The news last week that the Boards of Nationwide Building Society (Nationwide) and Virgin Money UK (Virgin Money) had reached a preliminary agreement on the terms of a potential cash acquisition of Virgin Money by Nationwide for £2.9bn had not been on our bingo card. Nationwide’s relatively new CEO used to work at Virgin Money so will know the bank well but we were left scratching our heads to think of another example of a mutual buying a listed bank. In the 1990s, it was UK building societies either listing or being bought by larger banks.

It is not news that listed UK companies have arguably been trading at large discounts to their inherent value, which explains the recent raft of bids. However, that the Board of Virgin Money, which we assume are not a distressed seller, to have agreed to potentially sell the bank at over a 40% discount to book value, which is below the £3.9bn the bank was valued at when it was created by the combination of CYBG and Virgin Money in 2018, is a further surprise. A bank whose management and Board believed could achieve a double-digit return on equity would justify a much higher price, we believe, and requires explanation.

What does it mean for investors?

We would not be surprised if Nationwide has to sweeten the deal but, with the share price trading below the offer price, it would suggest the market does not believe this. The combination makes financial logic and would result in the combined group having £366bn of assets and a mortgage market share of over 15%, second only to Lloyds. That aside, the impact for Virgin Money equity and bond holders is good, with the price of its shares jumping around 35% on the day and its AT1 bonds also seeing a decent, albeit much more modest, rally.

Another interesting aspect of this is Nationwide’s capital structure. It includes Capital Core Deferred Shares (CCDS) which are, by definition, equity being subordinated to the building society’s AT1 securities but which are treated as bonds by most investors due to the fixed coupon they pay - effectively treated as interest. It is an oddity that, Nationwide’s listed security which most resembles equity, trades at over a 30% premium to par value while not a single UK bank's equity gets close to that valuation. 

Heightened competition ahead?

Nationwide’s CCDS have performed well, due mostly to the high coupon it had to agree to pay when first issued in 2013, but also as the building society has been buying them back. We sold the majority of our holding at the beginning of March in the Polar Capital Financial Credit Fund, as we thought they were overvalued, and the balance following the news, as we see a risk they could weaken as buybacks fall away. We also own one of Nationwide’s AT1 bonds in the Polar Capital Global Financials Trust but see little risk to its price, albeit the combined group will likely need to issue some more debt over the medium term. Finally, this should be good for customers but will likely lead to greater competition in the mortgage market, which is less good news for other UK banks.

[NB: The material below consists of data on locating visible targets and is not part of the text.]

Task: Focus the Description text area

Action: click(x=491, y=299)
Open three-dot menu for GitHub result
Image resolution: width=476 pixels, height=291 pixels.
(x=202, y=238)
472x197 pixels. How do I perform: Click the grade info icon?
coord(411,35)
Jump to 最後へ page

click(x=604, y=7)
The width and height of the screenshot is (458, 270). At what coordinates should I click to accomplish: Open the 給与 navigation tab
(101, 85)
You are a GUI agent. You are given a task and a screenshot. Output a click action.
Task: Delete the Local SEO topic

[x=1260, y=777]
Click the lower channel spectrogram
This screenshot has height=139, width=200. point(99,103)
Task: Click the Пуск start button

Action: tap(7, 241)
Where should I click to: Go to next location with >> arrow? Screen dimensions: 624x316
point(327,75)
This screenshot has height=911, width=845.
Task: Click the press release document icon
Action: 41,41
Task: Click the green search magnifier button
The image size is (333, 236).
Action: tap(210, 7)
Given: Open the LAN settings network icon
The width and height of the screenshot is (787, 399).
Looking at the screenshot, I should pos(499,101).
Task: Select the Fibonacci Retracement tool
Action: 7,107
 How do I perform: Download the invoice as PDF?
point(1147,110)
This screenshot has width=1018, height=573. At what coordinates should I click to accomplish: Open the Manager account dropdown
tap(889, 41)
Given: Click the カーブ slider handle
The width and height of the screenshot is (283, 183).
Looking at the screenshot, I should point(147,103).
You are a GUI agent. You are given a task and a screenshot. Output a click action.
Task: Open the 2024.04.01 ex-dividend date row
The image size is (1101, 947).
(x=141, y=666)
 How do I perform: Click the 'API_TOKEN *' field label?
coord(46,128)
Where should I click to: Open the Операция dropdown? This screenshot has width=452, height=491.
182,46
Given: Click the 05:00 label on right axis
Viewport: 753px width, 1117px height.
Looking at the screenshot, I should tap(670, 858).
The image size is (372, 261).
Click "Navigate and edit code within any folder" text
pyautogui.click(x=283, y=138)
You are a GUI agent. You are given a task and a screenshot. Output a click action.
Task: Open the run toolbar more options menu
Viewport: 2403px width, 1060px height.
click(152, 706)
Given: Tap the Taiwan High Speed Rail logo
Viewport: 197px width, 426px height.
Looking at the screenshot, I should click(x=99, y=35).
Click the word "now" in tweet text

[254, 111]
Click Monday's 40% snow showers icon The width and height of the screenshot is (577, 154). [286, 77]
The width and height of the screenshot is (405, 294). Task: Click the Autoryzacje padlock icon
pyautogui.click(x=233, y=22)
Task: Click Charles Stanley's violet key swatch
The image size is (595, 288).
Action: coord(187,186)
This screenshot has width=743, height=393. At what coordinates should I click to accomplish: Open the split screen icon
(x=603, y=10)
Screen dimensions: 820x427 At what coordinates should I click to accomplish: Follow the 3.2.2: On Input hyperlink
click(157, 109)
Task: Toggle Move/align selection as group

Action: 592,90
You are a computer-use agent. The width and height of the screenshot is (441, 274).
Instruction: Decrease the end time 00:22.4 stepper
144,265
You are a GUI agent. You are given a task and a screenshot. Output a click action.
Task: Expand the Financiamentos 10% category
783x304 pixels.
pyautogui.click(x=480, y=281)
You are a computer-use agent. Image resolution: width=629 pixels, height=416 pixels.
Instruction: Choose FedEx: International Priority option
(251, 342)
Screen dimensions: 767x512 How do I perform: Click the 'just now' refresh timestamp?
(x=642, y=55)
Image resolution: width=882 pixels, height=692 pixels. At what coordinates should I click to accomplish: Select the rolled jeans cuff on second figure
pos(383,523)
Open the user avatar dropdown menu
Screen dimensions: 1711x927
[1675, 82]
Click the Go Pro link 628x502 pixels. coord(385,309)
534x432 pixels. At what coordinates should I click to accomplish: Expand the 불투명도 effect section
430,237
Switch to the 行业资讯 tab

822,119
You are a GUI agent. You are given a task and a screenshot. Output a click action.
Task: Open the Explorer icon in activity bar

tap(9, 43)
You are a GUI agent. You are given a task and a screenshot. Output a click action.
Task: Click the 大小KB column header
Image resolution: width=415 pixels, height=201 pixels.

Note: Nationwide Building Society is the UK’s largest building society. It was founded in 1884 as the Southern Co-operative Permanent Building Society. It changed its name in 1970 to Nationwide. CYBG, which owned Clydesdale Bank and Yorkshire Bank, acquired Virgin Money Bank, which itself was largely created by the purchase of Northern Rock in 2011 from the UK government, before rebranding the whole bank as Virgin Money.